● **What this task involves**
The span to repeat in the listing below runs from the line containing "Where should I click to: Open the" to the line containing "Image resolution: width=1024 pixels, height=477", inclusive. Repeat it exactly, and only it.
== Segment start ==
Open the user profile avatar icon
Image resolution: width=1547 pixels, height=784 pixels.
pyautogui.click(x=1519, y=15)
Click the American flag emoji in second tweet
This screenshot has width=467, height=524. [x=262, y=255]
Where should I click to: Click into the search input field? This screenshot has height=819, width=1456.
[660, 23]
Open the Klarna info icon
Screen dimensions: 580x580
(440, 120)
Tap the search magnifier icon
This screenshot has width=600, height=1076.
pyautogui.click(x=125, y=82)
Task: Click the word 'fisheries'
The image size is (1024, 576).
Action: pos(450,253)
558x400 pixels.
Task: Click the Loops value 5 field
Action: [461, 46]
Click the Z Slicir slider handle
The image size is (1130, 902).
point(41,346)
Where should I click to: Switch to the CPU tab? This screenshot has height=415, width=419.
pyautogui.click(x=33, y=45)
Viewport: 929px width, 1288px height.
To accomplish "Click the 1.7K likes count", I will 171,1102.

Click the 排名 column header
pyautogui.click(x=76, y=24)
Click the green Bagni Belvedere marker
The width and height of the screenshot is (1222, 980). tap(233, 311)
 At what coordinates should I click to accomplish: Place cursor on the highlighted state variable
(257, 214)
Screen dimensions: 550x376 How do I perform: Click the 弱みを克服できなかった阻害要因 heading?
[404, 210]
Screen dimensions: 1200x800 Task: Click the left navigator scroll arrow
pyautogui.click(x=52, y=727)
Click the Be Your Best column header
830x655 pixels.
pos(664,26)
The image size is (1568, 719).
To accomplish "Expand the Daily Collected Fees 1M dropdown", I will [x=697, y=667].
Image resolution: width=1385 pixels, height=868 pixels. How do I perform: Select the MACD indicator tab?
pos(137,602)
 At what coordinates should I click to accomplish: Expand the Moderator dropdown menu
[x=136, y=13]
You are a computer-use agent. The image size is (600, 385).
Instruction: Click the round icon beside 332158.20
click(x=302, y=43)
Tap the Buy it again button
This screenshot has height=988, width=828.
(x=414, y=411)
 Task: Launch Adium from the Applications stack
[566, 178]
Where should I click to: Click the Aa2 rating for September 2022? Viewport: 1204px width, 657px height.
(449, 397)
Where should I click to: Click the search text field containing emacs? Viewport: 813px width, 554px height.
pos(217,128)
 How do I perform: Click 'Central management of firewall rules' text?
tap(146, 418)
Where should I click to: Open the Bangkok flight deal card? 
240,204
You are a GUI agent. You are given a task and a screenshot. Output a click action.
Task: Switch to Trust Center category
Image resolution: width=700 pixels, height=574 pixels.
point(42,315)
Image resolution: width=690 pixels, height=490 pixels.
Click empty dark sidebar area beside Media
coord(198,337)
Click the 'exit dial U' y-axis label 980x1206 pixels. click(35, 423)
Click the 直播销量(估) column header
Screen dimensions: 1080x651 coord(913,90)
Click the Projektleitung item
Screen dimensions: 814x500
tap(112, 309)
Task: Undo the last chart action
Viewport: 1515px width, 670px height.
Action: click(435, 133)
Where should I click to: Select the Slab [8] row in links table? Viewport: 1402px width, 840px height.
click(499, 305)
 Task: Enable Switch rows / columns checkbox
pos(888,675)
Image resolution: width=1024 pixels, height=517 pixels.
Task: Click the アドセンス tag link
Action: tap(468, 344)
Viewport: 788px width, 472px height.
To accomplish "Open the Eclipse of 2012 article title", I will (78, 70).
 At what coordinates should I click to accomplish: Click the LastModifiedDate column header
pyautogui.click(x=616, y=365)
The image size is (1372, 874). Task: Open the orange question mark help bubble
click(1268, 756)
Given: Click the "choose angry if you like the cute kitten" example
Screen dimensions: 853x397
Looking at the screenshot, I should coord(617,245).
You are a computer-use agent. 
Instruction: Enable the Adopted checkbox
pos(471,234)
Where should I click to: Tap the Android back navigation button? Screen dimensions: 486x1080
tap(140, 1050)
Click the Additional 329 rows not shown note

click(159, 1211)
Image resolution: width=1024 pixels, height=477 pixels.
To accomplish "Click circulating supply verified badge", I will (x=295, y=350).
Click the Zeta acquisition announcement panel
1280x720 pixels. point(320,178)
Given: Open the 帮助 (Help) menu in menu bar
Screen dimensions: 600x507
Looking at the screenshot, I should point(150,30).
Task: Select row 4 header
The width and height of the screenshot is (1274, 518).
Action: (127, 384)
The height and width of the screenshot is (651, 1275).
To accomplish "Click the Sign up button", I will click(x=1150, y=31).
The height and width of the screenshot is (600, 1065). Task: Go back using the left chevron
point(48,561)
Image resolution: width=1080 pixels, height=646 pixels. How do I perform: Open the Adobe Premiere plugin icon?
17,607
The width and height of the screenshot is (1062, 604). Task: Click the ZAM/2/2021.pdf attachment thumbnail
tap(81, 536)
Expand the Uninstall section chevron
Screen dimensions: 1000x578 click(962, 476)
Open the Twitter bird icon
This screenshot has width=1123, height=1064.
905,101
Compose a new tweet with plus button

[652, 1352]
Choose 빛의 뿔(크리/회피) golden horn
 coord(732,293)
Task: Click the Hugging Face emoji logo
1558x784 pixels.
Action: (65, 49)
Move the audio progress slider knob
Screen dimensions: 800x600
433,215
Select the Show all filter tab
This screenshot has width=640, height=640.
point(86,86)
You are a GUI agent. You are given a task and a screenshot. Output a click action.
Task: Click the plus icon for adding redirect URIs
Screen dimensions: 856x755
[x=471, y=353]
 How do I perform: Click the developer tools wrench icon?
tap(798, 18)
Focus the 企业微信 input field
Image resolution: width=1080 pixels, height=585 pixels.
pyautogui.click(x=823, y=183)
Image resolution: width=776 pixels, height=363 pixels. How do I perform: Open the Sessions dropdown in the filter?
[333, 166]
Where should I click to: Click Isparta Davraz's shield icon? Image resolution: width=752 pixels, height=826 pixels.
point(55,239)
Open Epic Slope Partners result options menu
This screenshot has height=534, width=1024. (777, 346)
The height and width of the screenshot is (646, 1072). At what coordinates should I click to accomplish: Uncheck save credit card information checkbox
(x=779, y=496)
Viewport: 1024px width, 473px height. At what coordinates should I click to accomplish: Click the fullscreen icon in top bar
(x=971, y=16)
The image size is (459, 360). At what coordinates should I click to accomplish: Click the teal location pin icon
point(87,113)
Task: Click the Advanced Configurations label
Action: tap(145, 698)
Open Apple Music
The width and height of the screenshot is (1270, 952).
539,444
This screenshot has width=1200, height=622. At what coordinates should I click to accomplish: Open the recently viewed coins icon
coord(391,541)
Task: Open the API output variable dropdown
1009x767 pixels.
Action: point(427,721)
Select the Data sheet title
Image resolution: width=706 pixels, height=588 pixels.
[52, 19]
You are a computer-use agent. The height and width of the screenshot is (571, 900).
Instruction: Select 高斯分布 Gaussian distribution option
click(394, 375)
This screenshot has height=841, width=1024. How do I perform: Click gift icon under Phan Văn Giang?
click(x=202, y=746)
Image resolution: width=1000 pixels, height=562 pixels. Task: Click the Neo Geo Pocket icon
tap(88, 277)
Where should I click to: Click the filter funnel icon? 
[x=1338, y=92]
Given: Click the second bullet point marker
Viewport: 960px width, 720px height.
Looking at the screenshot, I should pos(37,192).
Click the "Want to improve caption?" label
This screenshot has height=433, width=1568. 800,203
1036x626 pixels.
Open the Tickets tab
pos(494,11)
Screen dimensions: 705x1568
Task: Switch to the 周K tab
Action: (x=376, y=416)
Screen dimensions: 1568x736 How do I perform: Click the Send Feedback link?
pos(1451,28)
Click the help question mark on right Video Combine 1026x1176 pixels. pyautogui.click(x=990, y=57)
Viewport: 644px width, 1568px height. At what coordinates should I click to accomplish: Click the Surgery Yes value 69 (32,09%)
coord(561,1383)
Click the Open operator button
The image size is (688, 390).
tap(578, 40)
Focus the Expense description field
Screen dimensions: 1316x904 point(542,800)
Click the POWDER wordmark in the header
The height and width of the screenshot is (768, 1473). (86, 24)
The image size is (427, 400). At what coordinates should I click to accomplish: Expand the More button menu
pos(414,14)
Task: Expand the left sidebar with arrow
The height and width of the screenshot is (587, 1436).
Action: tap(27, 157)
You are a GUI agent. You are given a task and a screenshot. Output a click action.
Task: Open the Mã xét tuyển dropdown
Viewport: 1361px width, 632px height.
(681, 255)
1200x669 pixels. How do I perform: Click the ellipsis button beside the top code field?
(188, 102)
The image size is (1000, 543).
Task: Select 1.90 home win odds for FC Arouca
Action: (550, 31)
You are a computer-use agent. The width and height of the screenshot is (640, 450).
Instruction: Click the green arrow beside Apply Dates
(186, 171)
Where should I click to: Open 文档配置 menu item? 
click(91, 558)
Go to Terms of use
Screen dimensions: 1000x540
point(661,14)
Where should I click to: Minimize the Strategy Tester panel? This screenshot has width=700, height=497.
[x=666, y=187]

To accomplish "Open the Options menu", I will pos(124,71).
== Segment end ==
● **Exercise result**
Where should I click to: Open the Bangkok flight deal card? 
240,204
You are a GUI agent. You are given a task and a screenshot. Output a click action.
Task: Switch to Trust Center category
Image resolution: width=700 pixels, height=574 pixels.
point(42,315)
Image resolution: width=690 pixels, height=490 pixels.
Click empty dark sidebar area beside Media
coord(198,337)
Click the 'exit dial U' y-axis label 980x1206 pixels. click(35, 423)
Click the 直播销量(估) column header
Screen dimensions: 1080x651 coord(913,90)
Click the Projektleitung item
Screen dimensions: 814x500
tap(112, 309)
Task: Undo the last chart action
Viewport: 1515px width, 670px height.
Action: click(435, 133)
Where should I click to: Select the Slab [8] row in links table? Viewport: 1402px width, 840px height.
click(499, 305)
 Task: Enable Switch rows / columns checkbox
pos(888,675)
Image resolution: width=1024 pixels, height=517 pixels.
Task: Click the アドセンス tag link
Action: tap(468, 344)
Viewport: 788px width, 472px height.
To accomplish "Open the Eclipse of 2012 article title", I will (78, 70).
 At what coordinates should I click to accomplish: Click the LastModifiedDate column header
pyautogui.click(x=616, y=365)
The image size is (1372, 874). Task: Open the orange question mark help bubble
click(1268, 756)
Given: Click the "choose angry if you like the cute kitten" example
Screen dimensions: 853x397
Looking at the screenshot, I should coord(617,245).
You are a computer-use agent. 
Instruction: Enable the Adopted checkbox
pos(471,234)
Where should I click to: Tap the Android back navigation button? Screen dimensions: 486x1080
tap(140, 1050)
Click the Additional 329 rows not shown note

click(159, 1211)
Image resolution: width=1024 pixels, height=477 pixels.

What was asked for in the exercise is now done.